In order to make something great, it has to have something that sets it apart. In the tech world, this definitely holds true. With a Nexus phone, it’s the software. With a Galaxy Note device, it’s the size and specialized features. So what is Android’s stand-out feature?
Flexibility. When it comes to operating systems, there’s really no other operating system on the market than can match the flexibility of Android. It is possible to argue that some of the other Linux-based operating systems technically can match it in flexibility, but you’re probably going to need some serious technical knowledge to achieve the same results. Android makes it easy to customize your phone and change things up the way you like.
Let’s start with a basic flexibility factor: the homescreen.

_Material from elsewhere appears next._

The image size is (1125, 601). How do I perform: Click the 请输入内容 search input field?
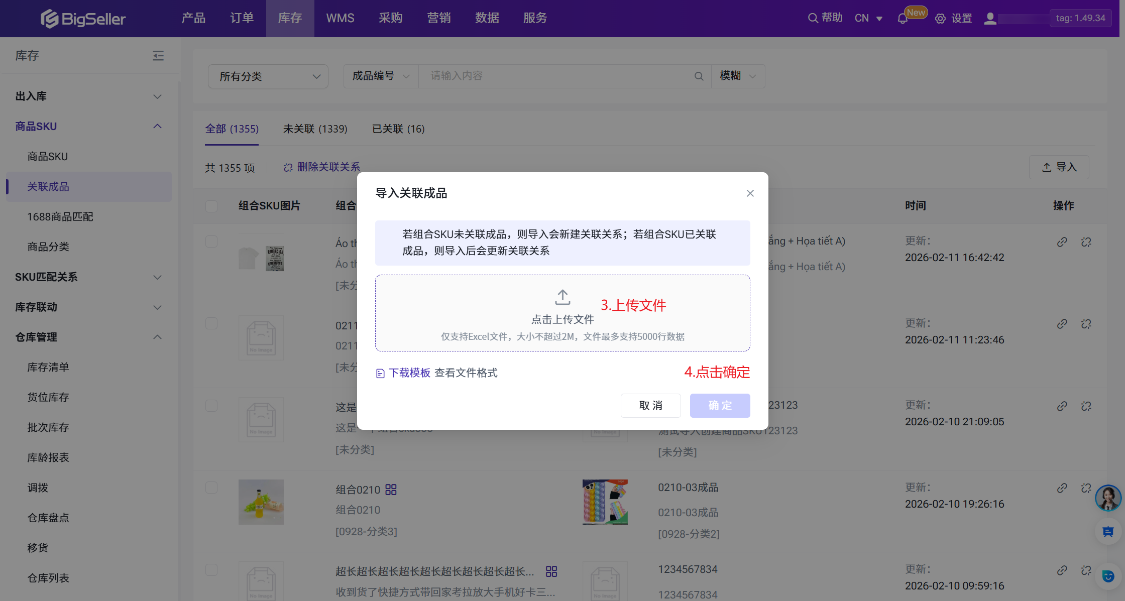tap(557, 76)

Android has a simple homescreen layout that stays the same across most devices. But if you don’t like that homescreen set-up, there’s nothing to stop you from changing it up entirely. Launchers are widely available that entirely change your homescreen. There are launchers that simply change it to a stock Android layout such as Nova Launcher. Then there are launchers like Chameleon Launcher that convert it into something else entirely.
Rather than changing the homescreen as a whole, you can change individual aspects of the homescreen. Just yesterday, we previewed Lumos, one of the latest icon packs to hit the market. Icon packs are one of the many ways with which you can change your homescreen. The layout can be fully changed, and widgets can be added, resized and customized to your heart’s content. With Android, you can craft your perfect homescreen.
Deeper into the software, the entire OS can be changed. Practically any operating system that’s built on a Linux core can be made to run on an Android device. This is one of the most important features of Android. It’s spawned an enormous amount of alternative operating systems that are both based off Android and that simply run off a Linux core. The entire modding community behind popular custom ROMs such as CyanogenMod and Paranoid Android depend on this feature. It’s one of the golden pieces of the customizability puzzle.
Outside of software, customizable hardware is beginning to become a reality with Android. With the operating system being so flexible, it’s entirely viable to have modular hardware. That’s exactly what the plan behind Motorola’s Project Ara is. Modular hardware that’s entirely open-source can be paired with the open-source software that is Android. Theoretically, you could create the exact phone of your dreams with the flexibility of modular hardware and software. Best of all, it’s completely flexible to be changed whenever you feel the urge.
This flexibility is advertised, but it could be sold much more. Android’s flexibility is its golden feature–the highlight of the entire operating system. Google and manufacturers need to underscore that and make consumers aware of everything that their Android device can do. They need to show consumers that what they see isn’t just what they get.
Time for your input. Are you in agreement that Android’s best feature is its flexibility? Or is it something else?